This volume is the result of a joint French-German conference commemorating the 800th anniversary of the battle, and contains seven articles (four in French, three in German) focused not just on the events but on how they were remembered. The conference identified itself as part of a movement toward European unification, but German and French historiographies are clearly still far apart. For French scholars especially, Bouvines has long been a critical marker of the establishment of strong centralized government, as epitomized by Georges Duby's classic Le dimanche de Bouvines (1973). Duby's forty-year-old work is invoked throughout in highly reverent tones. For the Germans, the battle is a less significant turning point. The articles are similarly divided, the French ones all having a celebratory cast while the German ones are more technically focused. Interestingly, the articles in German focus on the battle's effects in France much more than in the Holy Roman Empire. The addition of an English perspective would have been good; as it is, the volume seems somehow incomplete.
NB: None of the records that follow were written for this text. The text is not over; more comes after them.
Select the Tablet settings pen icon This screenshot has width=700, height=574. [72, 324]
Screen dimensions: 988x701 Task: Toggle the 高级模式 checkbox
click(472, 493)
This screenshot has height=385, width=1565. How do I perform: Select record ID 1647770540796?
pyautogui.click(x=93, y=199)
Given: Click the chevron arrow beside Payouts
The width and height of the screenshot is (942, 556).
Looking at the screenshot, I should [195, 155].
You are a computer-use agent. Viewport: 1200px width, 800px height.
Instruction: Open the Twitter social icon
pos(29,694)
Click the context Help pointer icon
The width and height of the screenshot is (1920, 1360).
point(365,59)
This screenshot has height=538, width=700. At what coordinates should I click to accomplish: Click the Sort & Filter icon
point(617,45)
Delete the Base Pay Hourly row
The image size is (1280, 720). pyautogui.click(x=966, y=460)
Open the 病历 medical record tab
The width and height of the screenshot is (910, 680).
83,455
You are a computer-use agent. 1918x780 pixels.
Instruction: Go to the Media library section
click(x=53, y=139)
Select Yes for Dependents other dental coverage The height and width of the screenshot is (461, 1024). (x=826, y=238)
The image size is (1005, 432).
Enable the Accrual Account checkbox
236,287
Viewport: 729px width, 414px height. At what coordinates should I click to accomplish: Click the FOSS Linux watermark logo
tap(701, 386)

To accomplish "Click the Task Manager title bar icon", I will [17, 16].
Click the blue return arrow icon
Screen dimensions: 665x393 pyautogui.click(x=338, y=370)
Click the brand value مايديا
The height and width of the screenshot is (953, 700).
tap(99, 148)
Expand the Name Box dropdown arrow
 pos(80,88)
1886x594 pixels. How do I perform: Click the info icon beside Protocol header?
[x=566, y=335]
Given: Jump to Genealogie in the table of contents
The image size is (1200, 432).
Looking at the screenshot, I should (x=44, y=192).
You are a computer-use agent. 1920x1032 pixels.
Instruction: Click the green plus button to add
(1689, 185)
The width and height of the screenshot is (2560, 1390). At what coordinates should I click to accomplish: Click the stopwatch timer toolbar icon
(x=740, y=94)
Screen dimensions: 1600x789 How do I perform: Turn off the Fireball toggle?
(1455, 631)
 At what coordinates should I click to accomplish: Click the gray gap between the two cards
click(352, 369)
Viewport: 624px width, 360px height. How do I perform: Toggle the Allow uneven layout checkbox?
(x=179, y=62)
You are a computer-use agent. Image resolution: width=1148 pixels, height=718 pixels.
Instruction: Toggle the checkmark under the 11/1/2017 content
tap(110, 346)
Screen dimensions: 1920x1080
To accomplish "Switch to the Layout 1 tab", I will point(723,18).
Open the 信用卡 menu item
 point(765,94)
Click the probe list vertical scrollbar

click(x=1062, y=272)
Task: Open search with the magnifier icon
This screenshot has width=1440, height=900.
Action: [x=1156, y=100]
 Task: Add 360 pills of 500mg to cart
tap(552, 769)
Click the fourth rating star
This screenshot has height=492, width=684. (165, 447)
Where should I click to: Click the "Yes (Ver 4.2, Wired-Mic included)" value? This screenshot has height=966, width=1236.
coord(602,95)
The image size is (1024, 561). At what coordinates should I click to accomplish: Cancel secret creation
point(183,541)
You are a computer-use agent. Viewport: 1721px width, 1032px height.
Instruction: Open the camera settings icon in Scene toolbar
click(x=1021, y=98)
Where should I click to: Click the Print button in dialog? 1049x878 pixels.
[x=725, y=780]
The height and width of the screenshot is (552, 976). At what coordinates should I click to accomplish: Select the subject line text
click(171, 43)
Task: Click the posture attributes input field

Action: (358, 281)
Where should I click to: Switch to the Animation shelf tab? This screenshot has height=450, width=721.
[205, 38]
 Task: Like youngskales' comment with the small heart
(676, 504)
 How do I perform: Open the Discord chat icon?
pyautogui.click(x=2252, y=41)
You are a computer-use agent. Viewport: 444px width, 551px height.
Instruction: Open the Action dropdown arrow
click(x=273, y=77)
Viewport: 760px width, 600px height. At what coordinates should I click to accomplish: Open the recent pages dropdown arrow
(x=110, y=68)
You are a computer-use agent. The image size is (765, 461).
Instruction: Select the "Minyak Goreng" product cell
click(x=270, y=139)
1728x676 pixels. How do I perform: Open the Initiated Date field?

There are no more than a handful of books and articles in English in the footnotes.

Bouvines should have been an excellent battle to study through the lens of memory, because it was documented by numerous chroniclers, most notably by Guillaume le Breton, who was an eye witness. We thus have multiple examples of contemporaries and near-contemporaries seeking to shape an appropriate memoria of events. This overall theme is addressed in the book through four sections: "a battle," "a context," "a significance," and "a memory"; the first three have two articles each, the last just one. Given that, all of the articles could fall under any of these abstract headings, it is not clear why the divisions were thought necessary.

Under "a battle," Xavier Hélary notes that Guillaume le Breton discussed only the exploits of knights whom he could treat as honorable and chivalrous, suggesting that the very first written description of the conflict sought to make it into something glorious. Even the German knights could be honorable in his account, but not the several French lords who fought on the wrong side or in the wrong way. In one of the longest articles, historiographically oriented, Dominique Barthélemy discusses the sergeants at arms and foot soldiers who accompanied the knights into battle, noting that there were a great many of them. Thus he suggests that one might be justified in seeing this as a "national" battle, as it was seen in the nineteenth century, not merely a battle waged by elites, even though the earliest accounts all stressed the role of the knights. He then backs off, feeling it necessary to explain that nineteenth-century historians went too far in making Bouvines a milestone for the Third Estate.

In the section titled "a context," Élisabeth Lalou agrees with earlier scholars that the battle represents the beginning of a "Capetian moment," which lasted a tidy century, until the death of Philip IV in 1314. During this period, she argues, the structures of the Capetian state were thoroughly established, in spite of some tensions. In the first German article, Thomas Foerster makes the solid but unoriginal point that Bouvines was less a set battle between nations as a conflict between complex networks of alliance, stretching from Scandinavia to Sicily, and that during the twelfth century the relations between some of these networks had been quite amicable.

In the next section, "a significance," Hermann Kamp provides what is probably the best article in the volume, in which he argues that Bouvines should be seen as a political as much as a military triumph. He discusses the quite deliberate efforts Philip II made to construct a glorious memory of the event through propaganda and ceremonies, starting with having Guillaume le Breton compose his account, and suggests that control over Flanders was as significant a goal as Normandy. In another strong article, Malte Prietzel adds more detail on the construction of propaganda, suggesting that the Capetians' created image of a glorious turning point still influences scholars. For example, Duby's book's title, "The Sunday of Bouvines," gave the battle an almost liturgical aspect.

The final section, "a memory," consists of just one article by Jean-Marie Moeglin, which is more a discussion of how anniversaries of certain events are constructed than an analysis of thirteenth-century sources. It also serves as the volume's conclusion, noting how Bouvines was remembered and commemorated over eight centuries.

This book disappoints because it could have been so much more. Most of the articles are heavily historiographical, with few new points to make. The individual pieces are all very narrow, but it would have been better to have a more wide-ranging treatment of how the battle was described, remembered, and re-remembered over the course of the thirteenth century, being referenced to justify or explain other actions and events. Perhaps one of the participants (Kamp, Prietzel) could go on to write such a book.